Be robust against invalid utf-8 byte sequences and surrogateescape them when en- or decoding (#144)

pyrco · yunzheng · web-flow · commit 4e1a2850ed12 · 2024-10-03T09:12:22.000+02:00
This commit also takes the opportunity to remove Python 2 string
compatibility code.

It will also remove the final left-over Python 2 compatibility
in the test cases.

Co-authored-by: Yun Zheng Hu &lt;hu@fox-it.com&gt;
diff --git a/flow/record/adapter/elastic.py b/flow/record/adapter/elastic.py
@@ -106,7 +106,7 @@ def record_to_document(self, record: Record, index: str) -> dict:
         }
 
         if self.hash_record:
-            document["_id"] = hashlib.md5(document["_source"].encode()).hexdigest()

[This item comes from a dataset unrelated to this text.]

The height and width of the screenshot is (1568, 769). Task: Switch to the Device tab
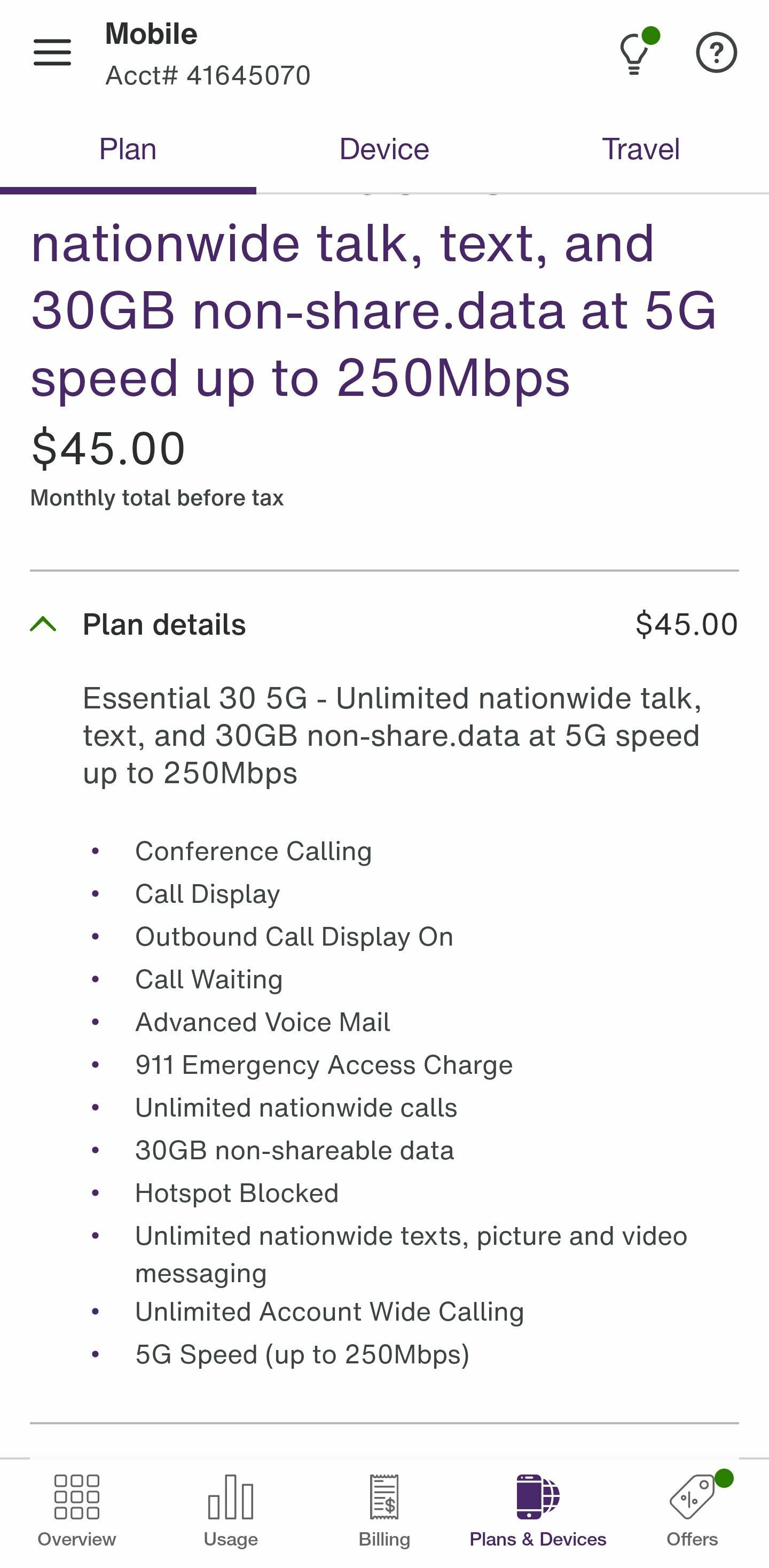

+            document["_id"] = hashlib.md5(document["_source"].encode(errors="surrogateescape")).hexdigest()
 
         return document
 
diff --git a/flow/record/adapter/line.py b/flow/record/adapter/line.py
@@ -69,7 +69,7 @@ def write(self, rec: Record) -> None:
         for key, value in rdict.items():
             if rdict_types:
                 key = f"{key} ({rdict_types[key]})"

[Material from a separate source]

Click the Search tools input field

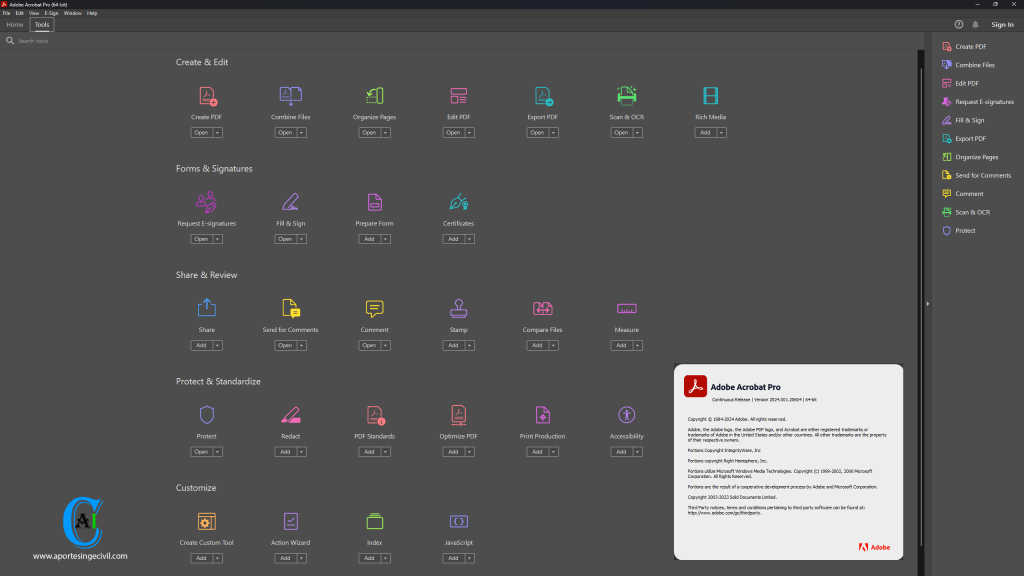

-            self.fp.write(fmt.format(key, value).encode())
+            self.fp.write(fmt.format(key, value).encode(errors="surrogateescape"))
 
     def flush(self) -> None:
         if self.fp:
diff --git a/flow/record/adapter/sqlite.py b/flow/record/adapter/sqlite.py
@@ -187,7 +187,7 @@ def read_table(self, table_name: str) -> Iterator[Record]:
                         if value == 0:
                             row[idx] = None
                         elif isinstance(value, str):
-                            row[idx] = value.encode("utf-8")
+                            row[idx] = value.encode(errors="surrogateescape")

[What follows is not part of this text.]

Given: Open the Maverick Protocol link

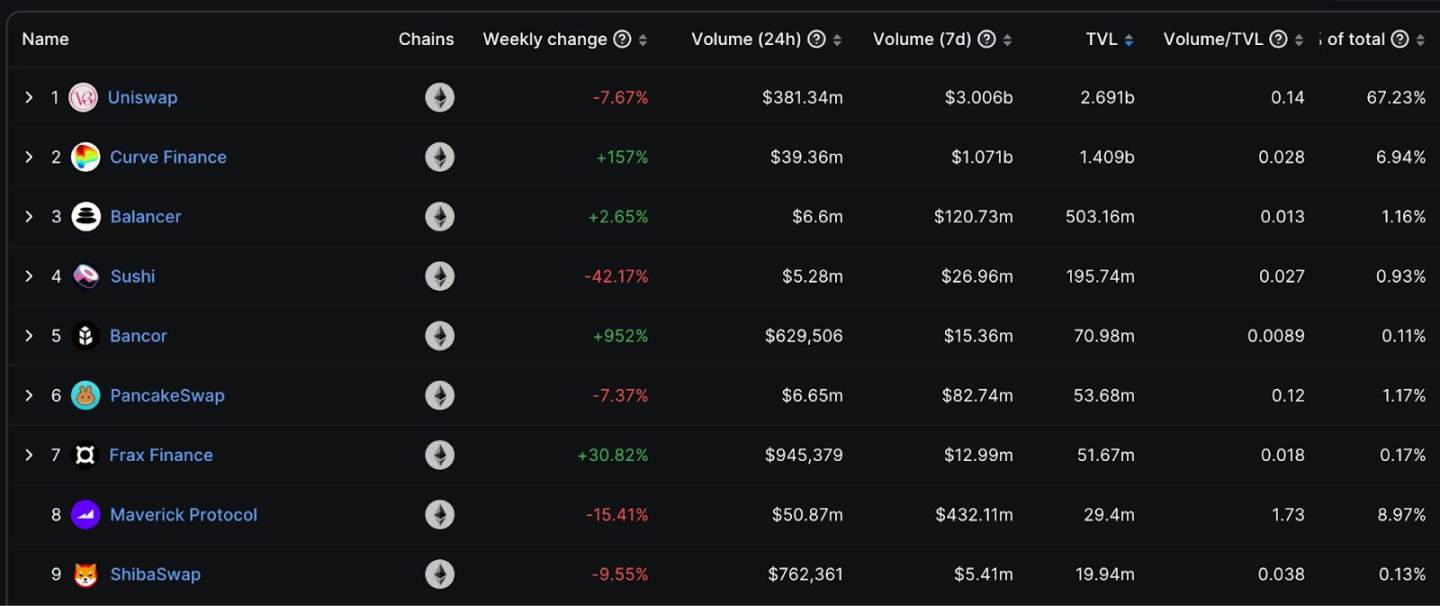Looking at the screenshot, I should click(x=184, y=515).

                 yield descriptor_cls.init_from_dict(dict(zip(fnames, row)))
 
     def __iter__(self) -> Iterator[Record]:
diff --git a/flow/record/adapter/text.py b/flow/record/adapter/text.py
@@ -41,7 +41,7 @@ def write(self, rec):
             buf = self.format_spec.format_map(DefaultMissing(rec._asdict()))
         else:
             buf = repr(rec)
-        self.fp.write(buf.encode() + b"\n")
+        self.fp.write(buf.encode(errors="surrogateescape") + b"\n")
 
         # because stdout is usually line buffered we force flush here if wanted
         if self.auto_flush:
diff --git a/flow/record/adapter/xlsx.py b/flow/record/adapter/xlsx.py
@@ -36,7 +36,7 @@ def sanitize_fieldvalues(values: Iterator[Any]) -> Iterator[Any]:
         elif isinstance(value, bytes):
             base64_encode = False
             try:
-                new_value = 'b"' + value.decode() + '"'
+                new_value = 'b"' + value.decode(errors="surrogateescape") + '"'
                 if ILLEGAL_CHARACTERS_RE.search(new_value):
                     base64_encode = True
                 else:
@@ -142,7 +142,7 @@ def __iter__(self):
                     if field_types[idx] == "bytes":
                         if value[1] == '"':  # If so, we know this is b""
                             # Cut of the b" at the start and the trailing "
-                            value = value[2:-1].encode()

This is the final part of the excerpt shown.